Добросовестно ковыряя тяпкой наши кривые грядки, я перемещалась от одной полосы теплых, горько-зеленых запахов к другой. Колоски пырея лезли в лицо, ладони зазеленели и пахли тоже, как трава. На плечо села божья коровка и щекотно поползла… «Бабка-коробка, улети на небко, там твои детки…» — послушалась, умница. Поерзав, выпростала мушиные свои крылышки — и на небко, оставив на руке крохотную оранжевую капельку.

Жарко! Я устала, села на прохладную траву. И вдруг, как будто в первый раз, увидела просторное, больше всего на свете — зеленоватое с розово-золотыми сияющими поперечными лентами, с обморочно тающим дымчато-сиреневым краем — закатное небо. Я не могла про него подумать словом «красиво» или «прекрасно», потому что «красиво» — это нюхающая розу Кармен на флаконе духов или немецкая открытка с цыплятами и фиалками в золоченой корзине, которую прислал отец из Германии Эльке-ябеде из первого подъезда. Или, например, теть-Марусины синие бусы. А «прекрасно» — это то, что молоко убежало. Про теплое, золотое, зеленое небо так было нельзя, это было совсем другое, совсем недетское. Далекое, сияющее и тонко-тонко звенящее, если зажмуриться и изо всех сил вслушаться. Не было такого слова в человеческом языке — и надо ли?..

Первый в жизни момент тихого взрослого счастья, не опошленного обладанием или победой. Первое, пронзившее мою душу восторгом и печальной догадкой, ощущение непомерной, избыточной щедрости и невозвратности этой минуты. Оно длилось долго — это мгновение. Из оцепенения меня вывела бабушка, громко осведомлявшаяся, не оглохла ли я, во-первых, и не собираюсь ли нарочно простудиться, сидя на сырой земле, во-вторых…

Спасибо тебе, «поганый садик», я от тебя ухожу, я тебя никогда не забуду. Ты сделал мне царский подарок — на всю жизнь. И когда, согласно спорным рекомендациям тибетских мудрецов, я с утра созерцаю горы, а вечером (если уж так необыкновенно удачно сложатся обстоятельства) воды, то все равно вспоминаю тебя, мой утраченный рай, — прекрасный «поганый садик» моего детства.

Мытный

На этом пятачке татары взимали мыт с нижегородцев, издавна сочетающих свободолюбие с практичностью.

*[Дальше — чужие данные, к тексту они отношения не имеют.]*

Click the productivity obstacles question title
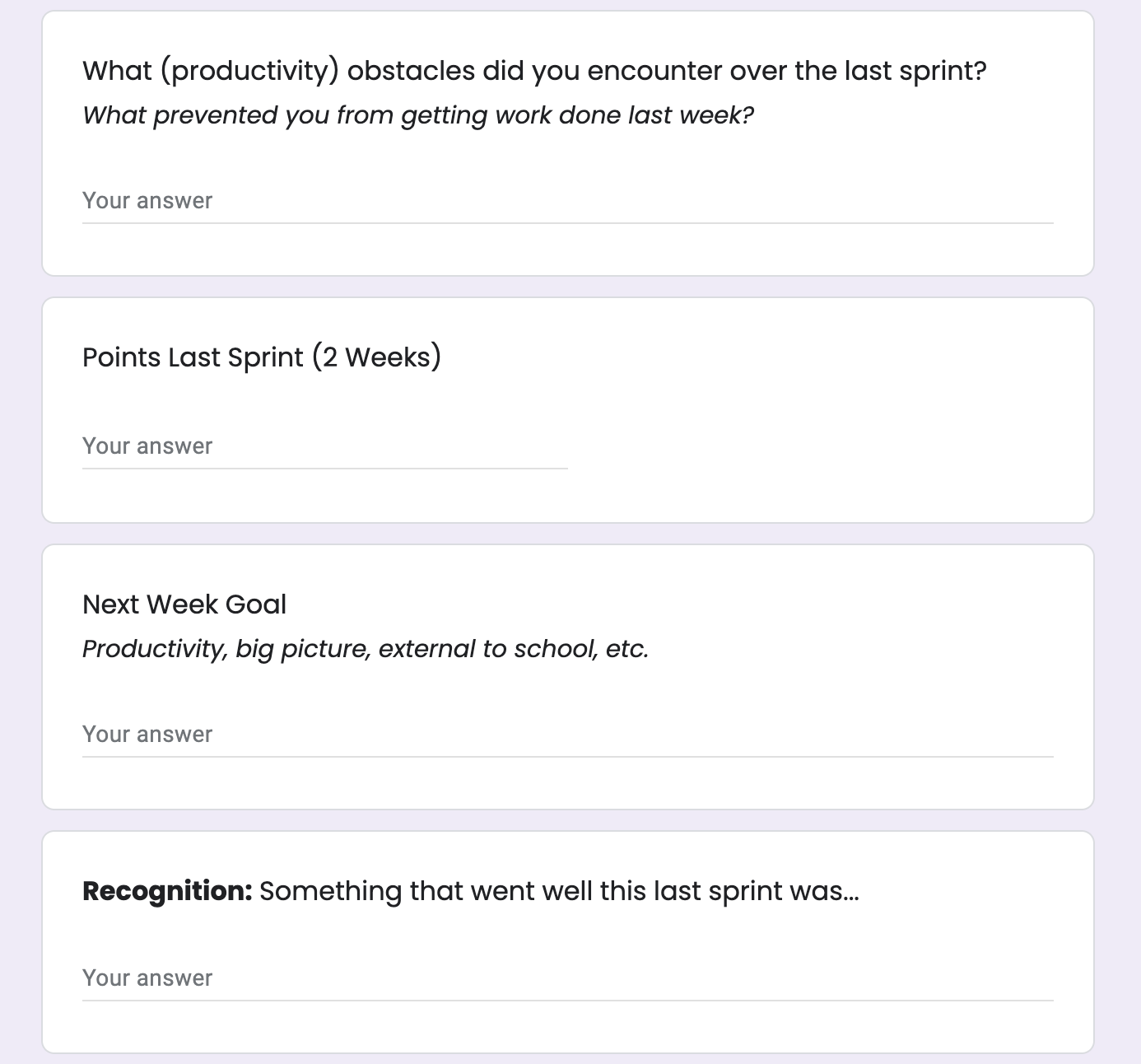The image size is (1141, 1064). 534,71
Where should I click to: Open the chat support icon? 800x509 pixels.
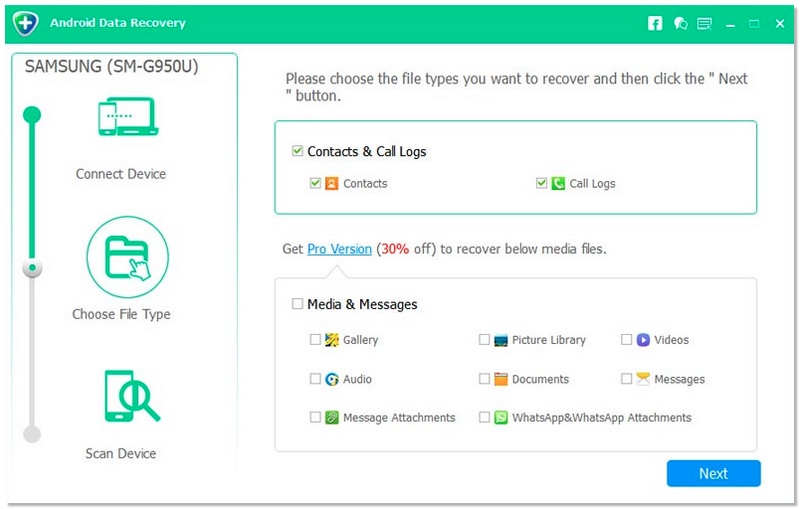680,23
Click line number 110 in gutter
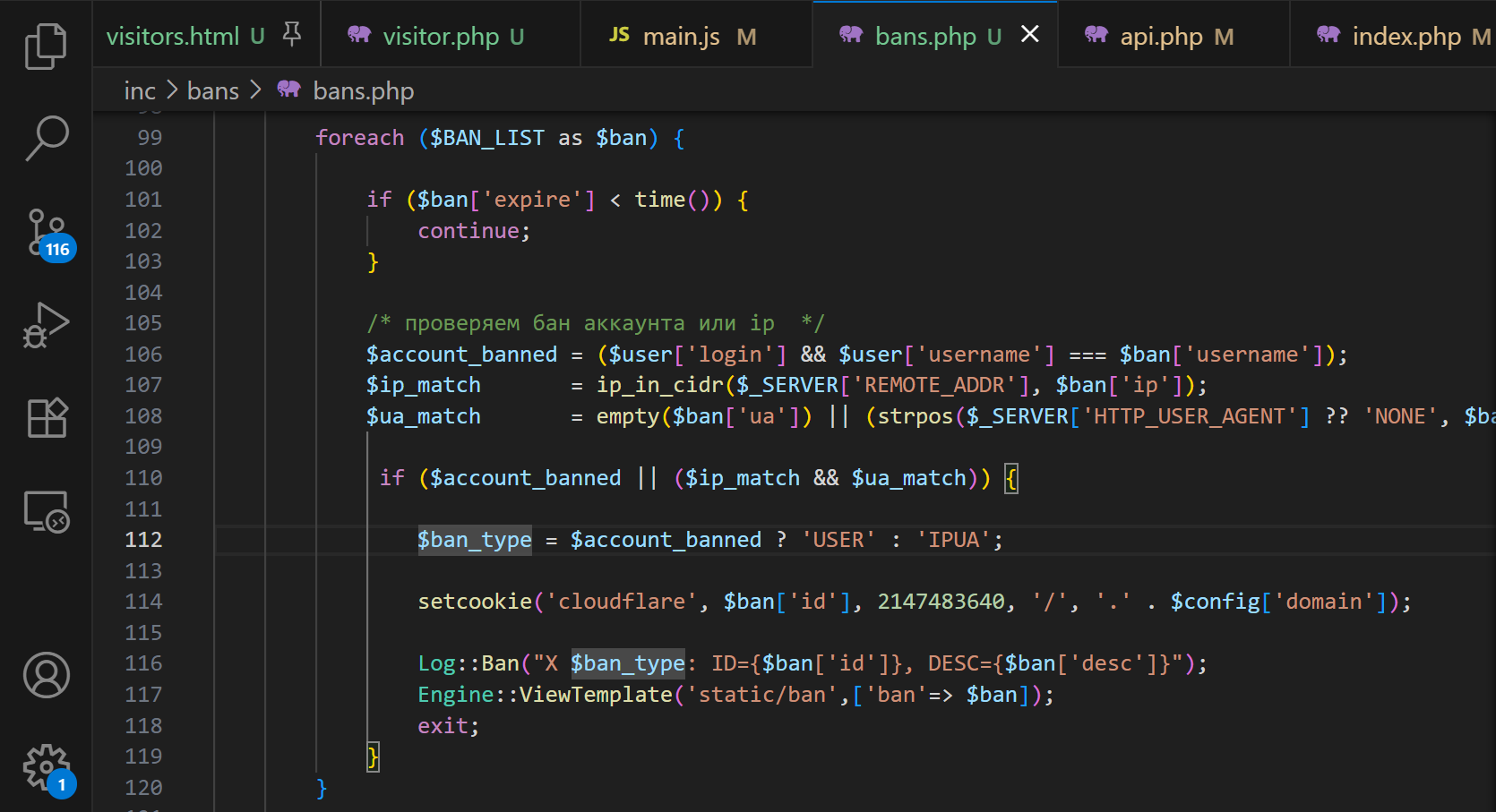The height and width of the screenshot is (812, 1496). 143,478
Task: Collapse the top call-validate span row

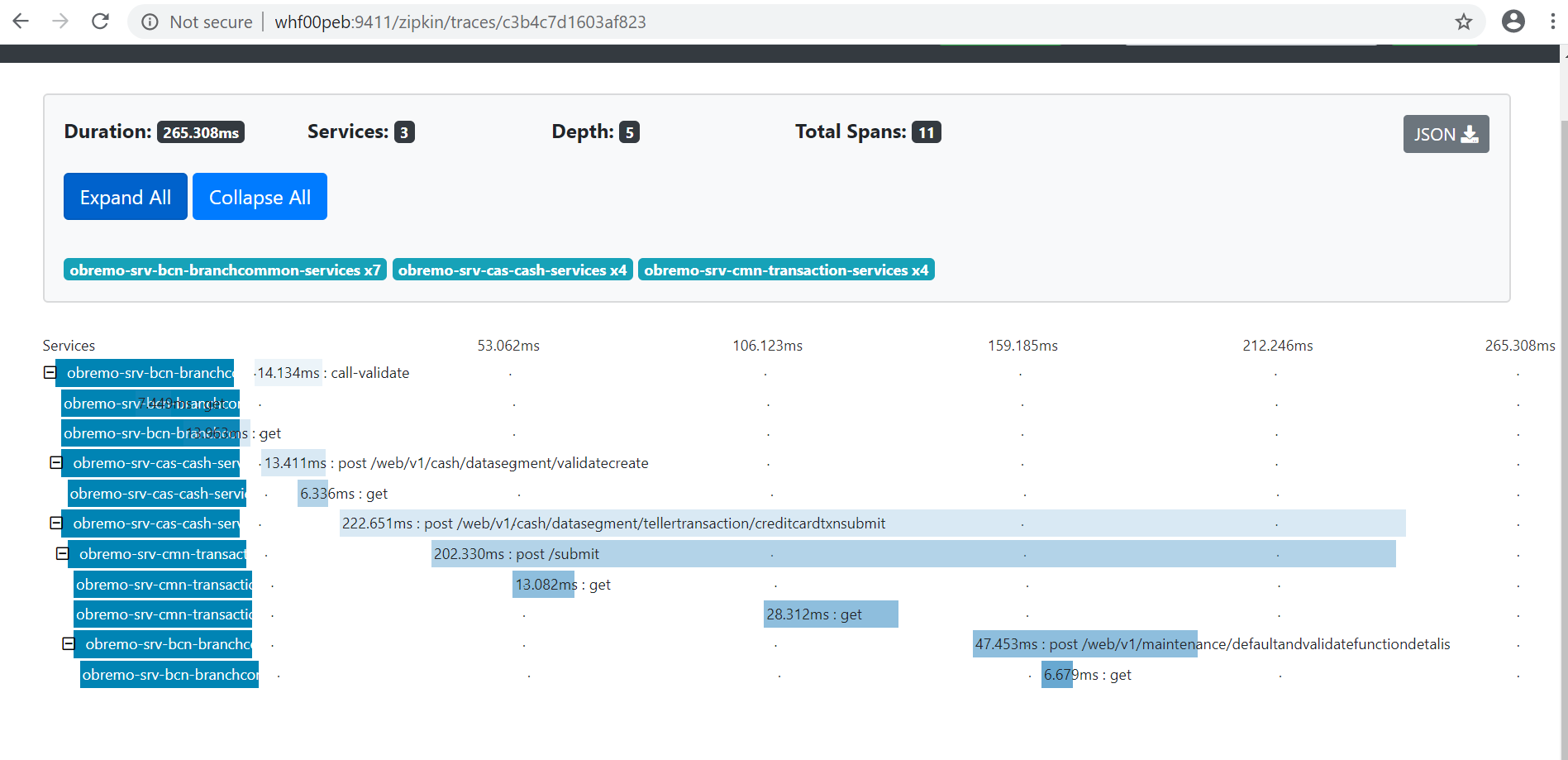Action: (50, 373)
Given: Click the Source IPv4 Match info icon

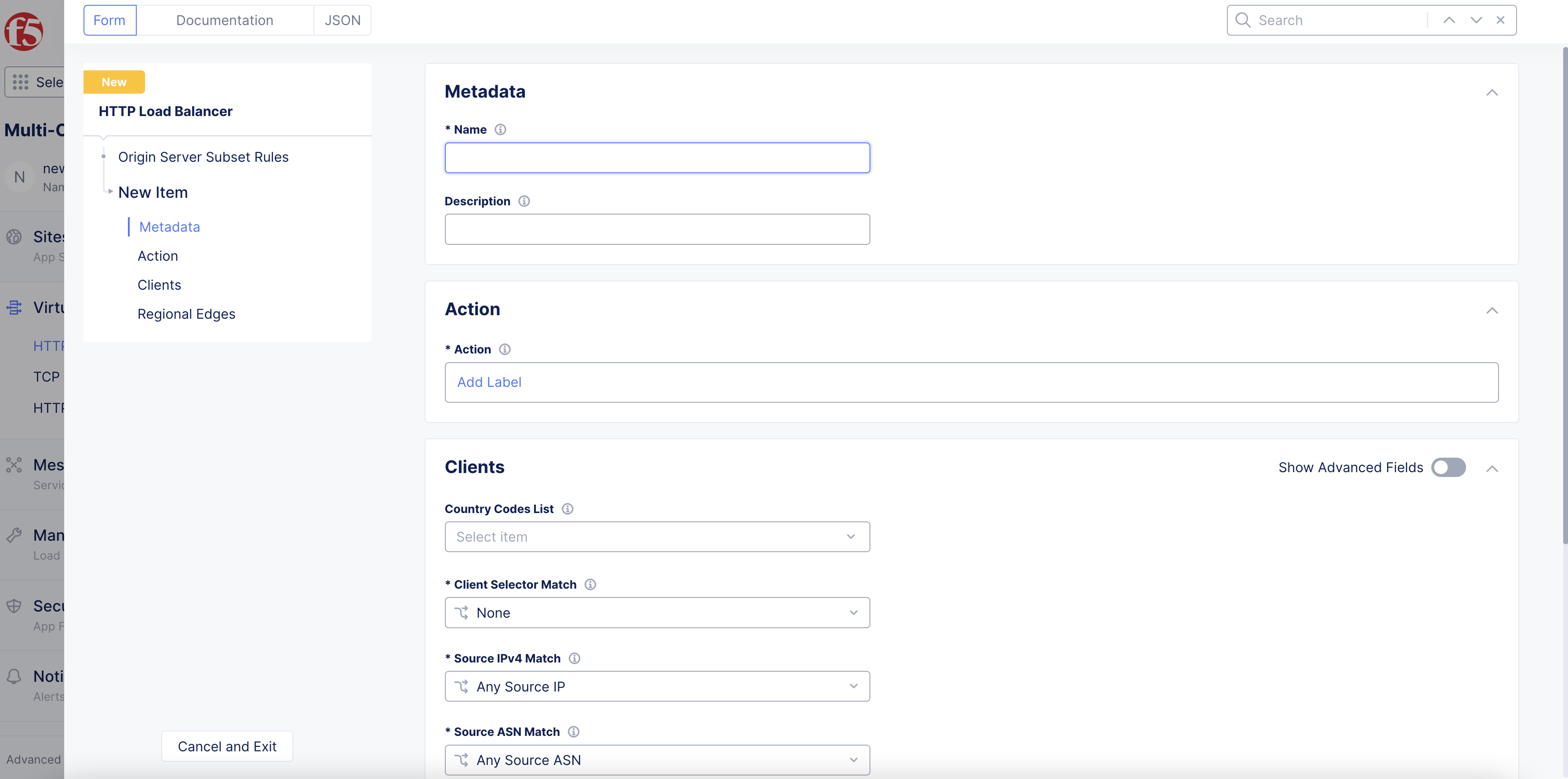Looking at the screenshot, I should click(574, 659).
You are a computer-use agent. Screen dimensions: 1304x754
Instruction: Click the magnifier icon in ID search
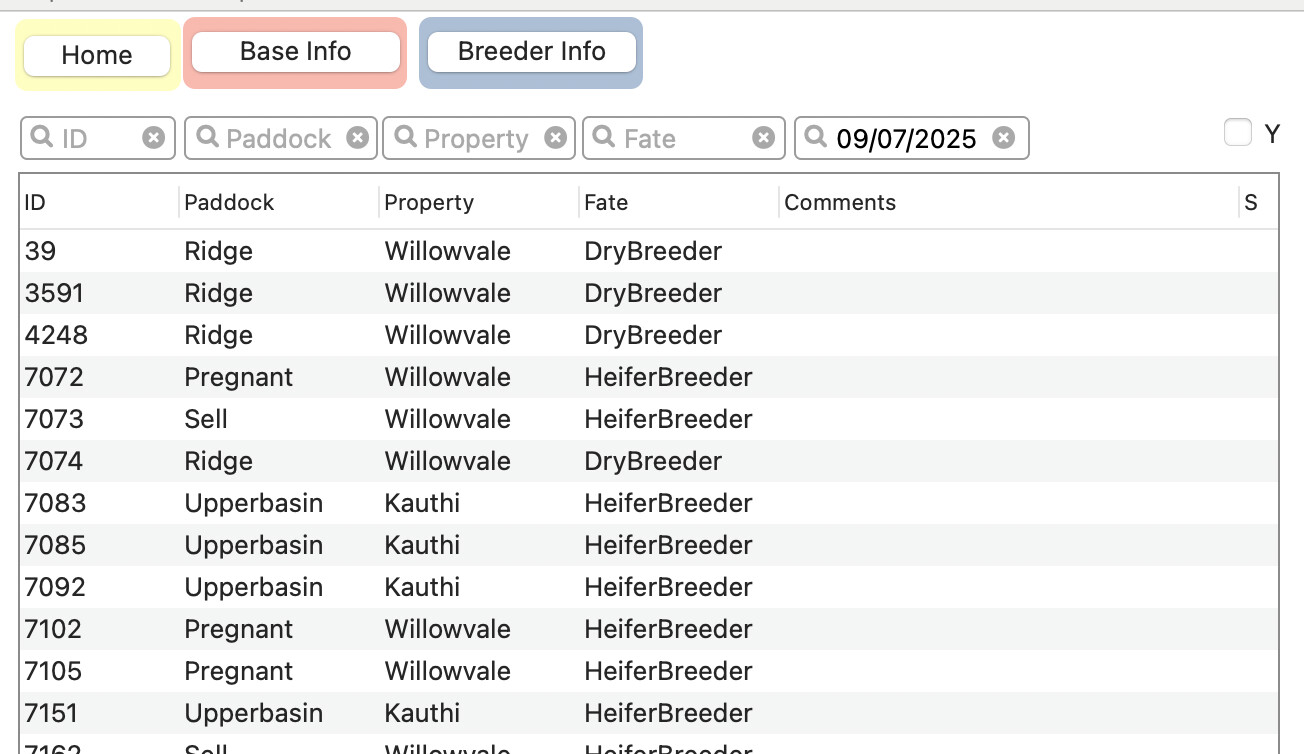(x=42, y=137)
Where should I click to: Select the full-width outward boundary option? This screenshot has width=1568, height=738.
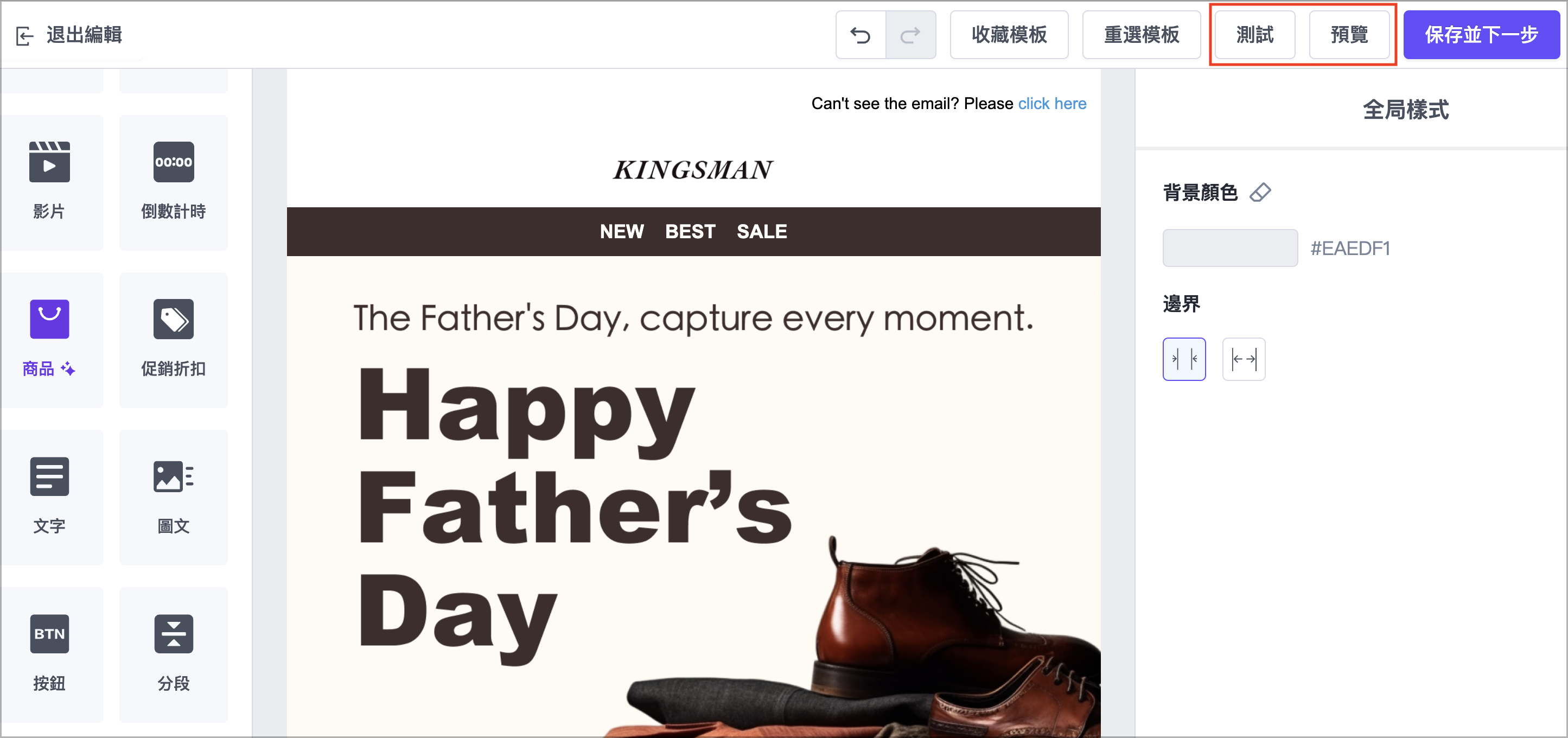(x=1243, y=359)
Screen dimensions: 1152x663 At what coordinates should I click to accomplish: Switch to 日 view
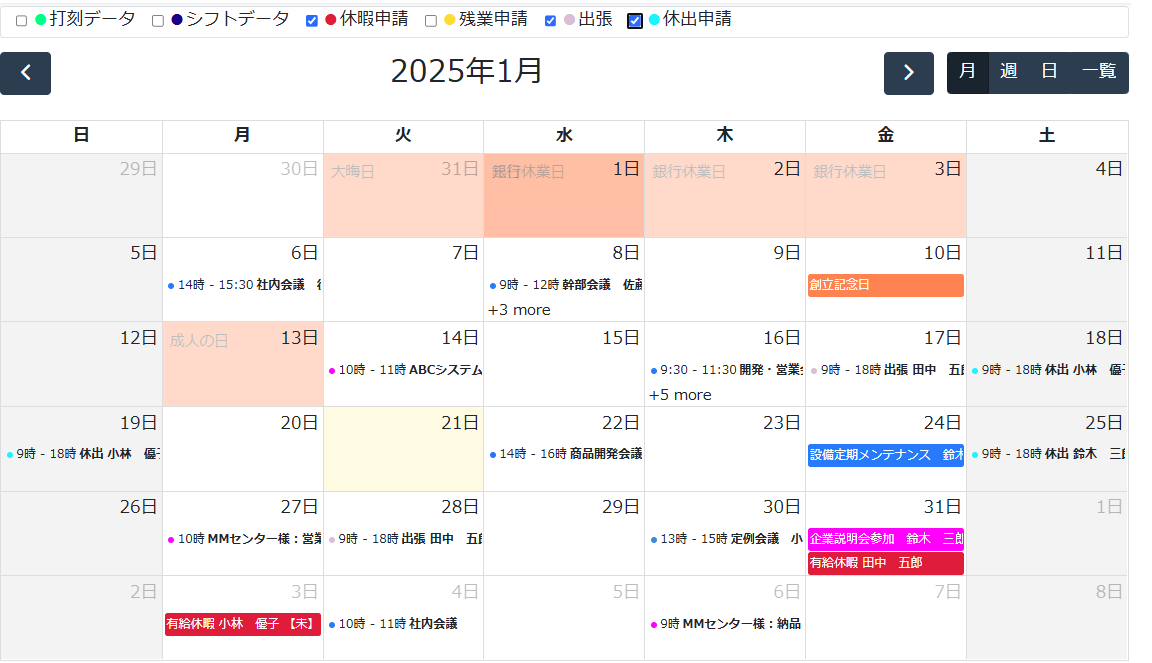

Нижегородцы в долгу оставаться не любили и лет эдак через пятьсот отомстили за это полякам, раскошелившись на ополчение патриоту Козьме Минину, чей одинокий памятник с подъятой, длинной, как у гориллы, рукой, украшает центральную, имени Минина, площадь города, полностью игнорируя князя Пожарского. Местные остряки называют эту площадь «максимум Минина, минимум Пожарского». Впрочем, недавно нижегородцы, поборов гордость, поместили неподалеку уменьшенную копию московского памятника, уже снабженного князем. Уважив одним махом сразу троих: Дмитрия Пожарского, скульптора Ивана Мартоса и сотворившего копию Зураба Церетели — вот пример высокого политеса!

Сбор антипольских средств происходил на той же площади, что и налоговые акции татар. Товаро-денежная аура места сохранилась по сей день, хотя политический характер утратился. Базар в двух шагах от площади Минина и сейчас зовется Мытный рынок. Летом мы с мамой туда ходили почти каждый день — о холодильниках понятия не имели, а погреб (мамина мечта) имелся у тех, кто жил в старых деревянных домах. А мы жили в большом, каменном.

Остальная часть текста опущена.